Malaysian biologist and policymaker Zakri Abdul Hamid, a 1996 TWAS fellow, has been named the first chairman of the Intergovernmental Platform on Biodiversity and Ecosystem Services (IPBES), an independent international body inaugurated last month in Bonn, Germany.
Biodiversity and ecosystem health in oceans and fresh waters, on the land, and in the air have been declining rapidly in recent decades, and that can have a direct impact on human well-being. IPBES (http://www.ipbes.net/) will provide science and related information – on the cross-border trade of flora and fauna, for example – to support effective policy worldwide.
IPBES will seek to have the same global impact as the Intergovernmental Panel on Climate Change (http://www.ipcc.ch/), providing policy-relevant advice to world governments, in this case in biodiversity and ecosystem services, Zakri said in an interview. “Biodiversity is the sovereign right of each country, and it is also the common concern of everyone,” he said. “Therefore, it’s in everyone’s interest to preserve it and ensure that it is used in a sustainable manner”.
IPBES, which is open to all member countries of the United Nations, will be an interface between the scientific community and policymakers.
Zakri has extensive experience in biodiversity issues. He is the science advisodr to the prime minister of Malaysia, and chairman of the Malaysian National Professors Council. From 1997 to 1999, he was the chairman of the Subsidiary Body on Scientific, Technical and Technological Advice of the Convention on Biological Diversity (http://www.cbd.int). From 2001 to 2005, he was co-chair of the Millennium Ecosystem Assessment Board, and in 1998 he received Malaysia's Langkawi Award for exemplary contribution in the environmental field.
Educated in Malaysia and the United States, Zakri specialized in plant genetics and was a former Fulbright scholar. He was one of the original negotiators of the Convention on Biological Diversity, representing the Malaysian government. From 2001 to 2008, he was the director of the Institute of Advanced Studies at the United Nations University in Japan.
When it comes to biodiversity, Zakri has a clear vision of the road that lies ahead, and this awareness is informing his agenda during the early days of his three-year term.
“IPBES has been conceived as a factual platform, to help build a straightforward link between scientists and policymakers, to provide scientific information on biodiversity and ecosystem services to governments and other relevant stakeholders, and to support policy formulation and implementation by identifying policy-relevant tools and methodologies,” he explained.
“This will prompt us to collect and supply scientifically credible and independent information, providing each party – governments and academia, scientific organizations and NGOs, but also the indigenous communities – with tools and methods to understand the problems and make informed decisions.”
IPBES was formed in April 2012 at a meeting in Panama. More than 500 delegates from most of IPBES's 105 member states attended the plenary meeting last month in Bonn to formally launch the organization. The event was instrumental to the establishment of a Bureau and Multidisciplinary Expert Panel (MEP), the adoption of the initial budget and the development of the initial IPBES work programme.

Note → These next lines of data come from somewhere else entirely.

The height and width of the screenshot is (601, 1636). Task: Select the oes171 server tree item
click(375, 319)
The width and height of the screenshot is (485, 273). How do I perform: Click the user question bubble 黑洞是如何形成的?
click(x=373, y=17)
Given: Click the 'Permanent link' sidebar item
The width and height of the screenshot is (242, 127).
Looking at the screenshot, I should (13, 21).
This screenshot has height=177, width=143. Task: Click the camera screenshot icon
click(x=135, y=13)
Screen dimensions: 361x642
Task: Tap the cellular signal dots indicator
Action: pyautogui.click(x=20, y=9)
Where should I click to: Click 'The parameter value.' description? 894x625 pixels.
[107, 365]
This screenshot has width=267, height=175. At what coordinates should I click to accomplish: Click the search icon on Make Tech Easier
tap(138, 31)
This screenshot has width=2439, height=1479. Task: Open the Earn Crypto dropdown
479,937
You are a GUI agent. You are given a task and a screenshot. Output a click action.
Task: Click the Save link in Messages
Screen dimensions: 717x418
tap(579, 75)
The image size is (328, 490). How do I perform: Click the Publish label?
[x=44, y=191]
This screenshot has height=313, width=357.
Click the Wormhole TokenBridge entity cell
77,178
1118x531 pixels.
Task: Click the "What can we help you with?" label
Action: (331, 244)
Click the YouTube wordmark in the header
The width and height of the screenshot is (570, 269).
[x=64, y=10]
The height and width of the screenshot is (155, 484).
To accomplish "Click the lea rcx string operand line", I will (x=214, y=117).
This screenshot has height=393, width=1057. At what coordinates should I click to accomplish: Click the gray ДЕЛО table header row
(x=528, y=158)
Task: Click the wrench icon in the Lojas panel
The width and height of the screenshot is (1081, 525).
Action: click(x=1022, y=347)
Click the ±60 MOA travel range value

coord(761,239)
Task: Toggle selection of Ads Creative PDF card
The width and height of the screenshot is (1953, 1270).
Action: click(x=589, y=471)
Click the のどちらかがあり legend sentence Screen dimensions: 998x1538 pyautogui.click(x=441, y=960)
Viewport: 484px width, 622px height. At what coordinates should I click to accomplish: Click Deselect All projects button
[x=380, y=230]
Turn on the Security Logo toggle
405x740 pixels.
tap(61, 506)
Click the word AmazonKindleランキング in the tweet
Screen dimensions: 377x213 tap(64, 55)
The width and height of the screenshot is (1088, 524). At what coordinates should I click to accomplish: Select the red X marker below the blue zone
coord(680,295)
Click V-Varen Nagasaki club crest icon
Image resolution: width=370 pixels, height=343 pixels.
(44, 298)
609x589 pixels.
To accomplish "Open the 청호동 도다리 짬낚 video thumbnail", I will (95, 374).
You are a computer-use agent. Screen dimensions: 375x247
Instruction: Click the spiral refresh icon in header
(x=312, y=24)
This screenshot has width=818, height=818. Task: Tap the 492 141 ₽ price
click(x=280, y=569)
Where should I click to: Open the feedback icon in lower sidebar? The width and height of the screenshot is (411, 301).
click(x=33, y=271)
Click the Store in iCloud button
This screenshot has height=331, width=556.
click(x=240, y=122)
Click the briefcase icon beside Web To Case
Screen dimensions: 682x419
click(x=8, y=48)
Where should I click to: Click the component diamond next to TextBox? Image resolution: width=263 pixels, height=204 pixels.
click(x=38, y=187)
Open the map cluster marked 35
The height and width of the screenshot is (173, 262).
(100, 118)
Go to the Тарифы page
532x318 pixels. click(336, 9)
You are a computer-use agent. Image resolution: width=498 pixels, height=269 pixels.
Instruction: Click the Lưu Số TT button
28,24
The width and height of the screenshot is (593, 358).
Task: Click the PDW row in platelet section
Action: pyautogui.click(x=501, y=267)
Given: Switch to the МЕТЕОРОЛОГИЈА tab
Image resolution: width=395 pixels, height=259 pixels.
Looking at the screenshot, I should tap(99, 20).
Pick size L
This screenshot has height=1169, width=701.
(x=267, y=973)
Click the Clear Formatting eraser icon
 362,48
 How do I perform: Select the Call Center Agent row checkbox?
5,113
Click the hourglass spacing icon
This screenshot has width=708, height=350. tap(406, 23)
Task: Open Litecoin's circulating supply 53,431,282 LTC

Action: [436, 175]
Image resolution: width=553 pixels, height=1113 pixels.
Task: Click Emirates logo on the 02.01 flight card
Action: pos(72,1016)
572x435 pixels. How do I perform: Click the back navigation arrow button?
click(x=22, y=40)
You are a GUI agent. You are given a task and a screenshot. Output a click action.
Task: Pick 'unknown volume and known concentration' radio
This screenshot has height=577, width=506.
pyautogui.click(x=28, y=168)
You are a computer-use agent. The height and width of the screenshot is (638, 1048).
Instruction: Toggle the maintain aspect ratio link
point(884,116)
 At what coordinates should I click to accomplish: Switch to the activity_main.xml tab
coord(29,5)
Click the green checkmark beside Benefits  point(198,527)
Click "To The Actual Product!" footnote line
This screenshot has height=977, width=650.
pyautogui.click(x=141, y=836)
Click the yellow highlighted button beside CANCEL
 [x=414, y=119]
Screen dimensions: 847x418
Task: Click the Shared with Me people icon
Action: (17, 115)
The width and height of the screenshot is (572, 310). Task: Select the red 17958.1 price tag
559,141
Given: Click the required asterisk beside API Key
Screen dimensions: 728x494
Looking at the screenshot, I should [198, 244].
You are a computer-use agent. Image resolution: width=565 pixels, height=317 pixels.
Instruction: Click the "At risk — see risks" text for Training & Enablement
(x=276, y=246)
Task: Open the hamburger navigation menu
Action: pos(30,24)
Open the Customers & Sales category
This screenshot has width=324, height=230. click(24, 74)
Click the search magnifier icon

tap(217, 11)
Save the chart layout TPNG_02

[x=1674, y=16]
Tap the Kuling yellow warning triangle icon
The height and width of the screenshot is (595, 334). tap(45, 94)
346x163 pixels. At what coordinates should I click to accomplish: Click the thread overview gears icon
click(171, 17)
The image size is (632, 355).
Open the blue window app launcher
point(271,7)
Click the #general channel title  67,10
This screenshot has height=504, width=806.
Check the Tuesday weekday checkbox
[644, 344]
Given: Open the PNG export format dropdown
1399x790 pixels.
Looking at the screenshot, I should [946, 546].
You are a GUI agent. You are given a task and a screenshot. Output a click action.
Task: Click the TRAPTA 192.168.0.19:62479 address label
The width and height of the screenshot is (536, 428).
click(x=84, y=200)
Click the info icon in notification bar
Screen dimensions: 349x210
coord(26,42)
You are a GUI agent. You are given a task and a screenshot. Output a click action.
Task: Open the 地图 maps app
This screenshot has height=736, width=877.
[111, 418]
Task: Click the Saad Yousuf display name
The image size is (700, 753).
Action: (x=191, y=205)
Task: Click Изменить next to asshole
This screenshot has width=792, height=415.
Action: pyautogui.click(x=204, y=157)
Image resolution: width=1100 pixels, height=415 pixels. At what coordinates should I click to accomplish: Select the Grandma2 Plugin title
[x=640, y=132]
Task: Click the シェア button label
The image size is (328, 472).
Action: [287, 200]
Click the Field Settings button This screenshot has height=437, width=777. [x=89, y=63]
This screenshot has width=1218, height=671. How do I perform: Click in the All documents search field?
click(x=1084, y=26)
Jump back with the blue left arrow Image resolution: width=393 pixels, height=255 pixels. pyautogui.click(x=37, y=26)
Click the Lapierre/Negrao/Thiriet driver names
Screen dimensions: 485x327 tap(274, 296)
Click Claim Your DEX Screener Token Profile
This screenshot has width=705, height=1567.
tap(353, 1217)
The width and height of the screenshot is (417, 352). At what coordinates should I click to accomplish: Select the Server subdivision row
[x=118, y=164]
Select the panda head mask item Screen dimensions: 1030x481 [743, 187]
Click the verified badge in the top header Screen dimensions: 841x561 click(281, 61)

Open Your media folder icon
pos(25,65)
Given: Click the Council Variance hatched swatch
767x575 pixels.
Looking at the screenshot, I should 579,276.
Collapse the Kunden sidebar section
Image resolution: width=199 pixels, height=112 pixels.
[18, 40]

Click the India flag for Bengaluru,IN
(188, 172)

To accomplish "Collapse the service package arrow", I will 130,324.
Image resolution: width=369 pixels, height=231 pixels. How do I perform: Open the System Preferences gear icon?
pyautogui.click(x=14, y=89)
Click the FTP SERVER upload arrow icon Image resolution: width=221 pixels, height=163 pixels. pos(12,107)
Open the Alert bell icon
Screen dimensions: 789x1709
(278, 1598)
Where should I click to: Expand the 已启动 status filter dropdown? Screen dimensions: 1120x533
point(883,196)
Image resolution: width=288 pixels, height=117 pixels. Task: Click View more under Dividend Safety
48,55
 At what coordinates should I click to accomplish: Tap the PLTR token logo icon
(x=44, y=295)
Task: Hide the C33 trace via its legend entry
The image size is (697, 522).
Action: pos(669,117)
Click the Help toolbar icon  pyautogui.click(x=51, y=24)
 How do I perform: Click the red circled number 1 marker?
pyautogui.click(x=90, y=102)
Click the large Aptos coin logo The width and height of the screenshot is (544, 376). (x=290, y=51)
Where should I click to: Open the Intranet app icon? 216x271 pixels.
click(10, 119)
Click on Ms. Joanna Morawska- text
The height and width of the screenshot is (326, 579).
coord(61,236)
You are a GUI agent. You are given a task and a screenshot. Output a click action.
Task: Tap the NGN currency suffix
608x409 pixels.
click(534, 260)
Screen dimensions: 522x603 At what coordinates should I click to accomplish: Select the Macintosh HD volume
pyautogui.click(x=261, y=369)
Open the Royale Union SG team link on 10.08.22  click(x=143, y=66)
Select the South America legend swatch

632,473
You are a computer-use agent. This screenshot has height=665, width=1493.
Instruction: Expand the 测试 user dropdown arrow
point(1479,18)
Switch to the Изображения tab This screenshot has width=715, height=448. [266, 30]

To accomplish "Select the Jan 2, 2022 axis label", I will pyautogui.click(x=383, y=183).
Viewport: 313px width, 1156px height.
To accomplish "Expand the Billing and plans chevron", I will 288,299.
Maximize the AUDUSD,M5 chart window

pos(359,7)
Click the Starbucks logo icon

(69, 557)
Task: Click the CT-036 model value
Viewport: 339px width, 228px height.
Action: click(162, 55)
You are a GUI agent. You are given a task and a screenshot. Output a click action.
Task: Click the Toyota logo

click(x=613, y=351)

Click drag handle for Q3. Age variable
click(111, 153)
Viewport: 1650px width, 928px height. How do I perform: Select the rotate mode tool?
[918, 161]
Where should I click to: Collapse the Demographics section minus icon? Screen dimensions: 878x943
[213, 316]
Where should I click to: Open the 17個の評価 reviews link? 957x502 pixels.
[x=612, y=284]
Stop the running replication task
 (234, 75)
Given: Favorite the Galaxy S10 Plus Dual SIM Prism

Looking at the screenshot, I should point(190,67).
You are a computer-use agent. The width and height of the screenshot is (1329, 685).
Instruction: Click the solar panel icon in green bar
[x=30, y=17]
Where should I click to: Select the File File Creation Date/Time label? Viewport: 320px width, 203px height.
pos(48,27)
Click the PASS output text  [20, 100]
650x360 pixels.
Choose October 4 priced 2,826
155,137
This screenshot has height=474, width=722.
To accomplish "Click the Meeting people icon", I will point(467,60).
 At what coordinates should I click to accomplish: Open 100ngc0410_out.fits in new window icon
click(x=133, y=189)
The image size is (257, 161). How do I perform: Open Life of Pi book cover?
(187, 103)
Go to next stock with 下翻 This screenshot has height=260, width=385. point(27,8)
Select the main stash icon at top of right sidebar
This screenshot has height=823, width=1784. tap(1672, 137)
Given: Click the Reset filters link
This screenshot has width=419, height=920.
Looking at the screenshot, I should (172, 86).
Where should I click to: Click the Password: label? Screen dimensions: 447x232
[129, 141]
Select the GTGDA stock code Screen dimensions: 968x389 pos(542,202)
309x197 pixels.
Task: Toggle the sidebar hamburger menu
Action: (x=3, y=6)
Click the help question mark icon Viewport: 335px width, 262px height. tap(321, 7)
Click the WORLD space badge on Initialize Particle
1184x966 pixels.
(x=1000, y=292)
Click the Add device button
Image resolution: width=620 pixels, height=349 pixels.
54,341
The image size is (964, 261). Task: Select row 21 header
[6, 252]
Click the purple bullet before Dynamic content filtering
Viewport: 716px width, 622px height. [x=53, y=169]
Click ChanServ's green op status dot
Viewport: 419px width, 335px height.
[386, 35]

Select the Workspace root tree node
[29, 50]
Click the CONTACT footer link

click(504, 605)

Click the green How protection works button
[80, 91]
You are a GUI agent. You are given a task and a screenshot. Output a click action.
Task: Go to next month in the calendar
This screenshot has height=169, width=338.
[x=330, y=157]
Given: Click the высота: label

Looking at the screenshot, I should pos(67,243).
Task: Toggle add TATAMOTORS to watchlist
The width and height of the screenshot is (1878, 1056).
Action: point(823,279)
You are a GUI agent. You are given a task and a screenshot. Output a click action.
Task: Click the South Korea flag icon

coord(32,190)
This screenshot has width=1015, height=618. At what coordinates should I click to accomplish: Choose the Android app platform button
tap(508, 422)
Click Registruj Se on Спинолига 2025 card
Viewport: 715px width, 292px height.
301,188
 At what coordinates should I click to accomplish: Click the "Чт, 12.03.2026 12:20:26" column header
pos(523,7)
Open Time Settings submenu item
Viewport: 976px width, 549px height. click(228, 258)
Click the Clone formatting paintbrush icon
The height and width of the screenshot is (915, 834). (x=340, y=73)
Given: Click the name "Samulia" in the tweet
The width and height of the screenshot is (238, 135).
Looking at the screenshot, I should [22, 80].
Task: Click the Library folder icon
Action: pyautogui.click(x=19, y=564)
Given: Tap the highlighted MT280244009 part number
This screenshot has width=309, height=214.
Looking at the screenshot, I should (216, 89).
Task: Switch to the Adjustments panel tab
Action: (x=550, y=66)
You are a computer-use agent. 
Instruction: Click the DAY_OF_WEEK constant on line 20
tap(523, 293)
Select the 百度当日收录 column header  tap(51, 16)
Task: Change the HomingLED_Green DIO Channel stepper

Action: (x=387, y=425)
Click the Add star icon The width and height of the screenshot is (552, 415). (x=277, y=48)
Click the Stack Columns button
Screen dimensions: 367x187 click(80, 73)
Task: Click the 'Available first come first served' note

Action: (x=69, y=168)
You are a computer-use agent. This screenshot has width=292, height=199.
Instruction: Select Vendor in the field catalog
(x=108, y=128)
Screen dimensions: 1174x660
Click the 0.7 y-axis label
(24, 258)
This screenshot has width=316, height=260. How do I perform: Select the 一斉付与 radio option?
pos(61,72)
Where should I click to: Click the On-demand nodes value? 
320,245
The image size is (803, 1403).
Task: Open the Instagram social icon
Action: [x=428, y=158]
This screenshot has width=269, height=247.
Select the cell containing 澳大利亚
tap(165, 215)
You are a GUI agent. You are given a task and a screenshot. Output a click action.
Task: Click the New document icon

Zakri and fellow organizers acknowledge that other successful international panels will have a strong influence on IPBES. The organization “has much to learn from the Nobel Prize-winning IPCC," Zakri said. "Definitely, our stakeholders will include all the biodiversity-related conventions”.
The United Nations Environment Programme (http://www.unep.org/) will provide the secretariat for the IPBES, which will be based in Bonn.
IPBES was conceived during the 2003 G8 summit in Évian-les-Bains, France, when French President Jacques Chirac proposed an independent scientific panel on biodiversity.
“It took us almost a decade to achieve this goal," Zakri said. "Now, my wish for the future is to succeed in having a universal membership, reflecting the composition of the United Nations and, ultimately, the importance that biodiversity must have for mankind”.